For the majority of marketers, when you talk about CRO and optimization programs, people immediately jump to A/B testing and assume that is the primary tactic and is the only tactic to demonstrate success for their programs and initiatives.
While A/B testing is a critical tool in your optimization program it shouldn’t be the only option on the table. While A/B testing is a valuable solution it is not a one size fits all solution for all your business challenges.
With advances in new data capabilities, marketing technologies, and real-time computing power in recent years, there are now more ways to solve for the same optimization problem.
For this discussion, we want to focus on two different techniques.
A/B test – A controlled experiment where traffic is split across 2 or more experiences and visitors are randomly assigned an experience and they stay in that experience for the duration of the test. At the end of the test, you determine a single winner based on which experience generated the best outcome for your primary KPI based on a predefined sample size/test duration and ideally reaching a specific statistically significant threshold. You then stop the test and full-scale the single winner for all traffic either directly in the testing platform or hard-coded into your CMS/platform.

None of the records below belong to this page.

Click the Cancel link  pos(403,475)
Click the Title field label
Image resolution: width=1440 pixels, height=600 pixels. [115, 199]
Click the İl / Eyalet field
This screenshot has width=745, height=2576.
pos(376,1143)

Predictive Bandit – An experiment where traffic splits are not equal and where visitors are not randomly assigned. In these campaigns, a machine learning model predicts what is the best experience to serve a user either based on current + historical performance (multi-arm bandit) or based on current/historical performance + the user’s profile (contextual bandit). Like an A/B test, you can run the predicted experience vs. control to determine if a statistically significant uplift is achieved. But unlike an A/B test, the expectation with bandits is that it can run ongoing.
Now that we better understand the two techniques let’s explore reasons why both have a place in your optimization strategy.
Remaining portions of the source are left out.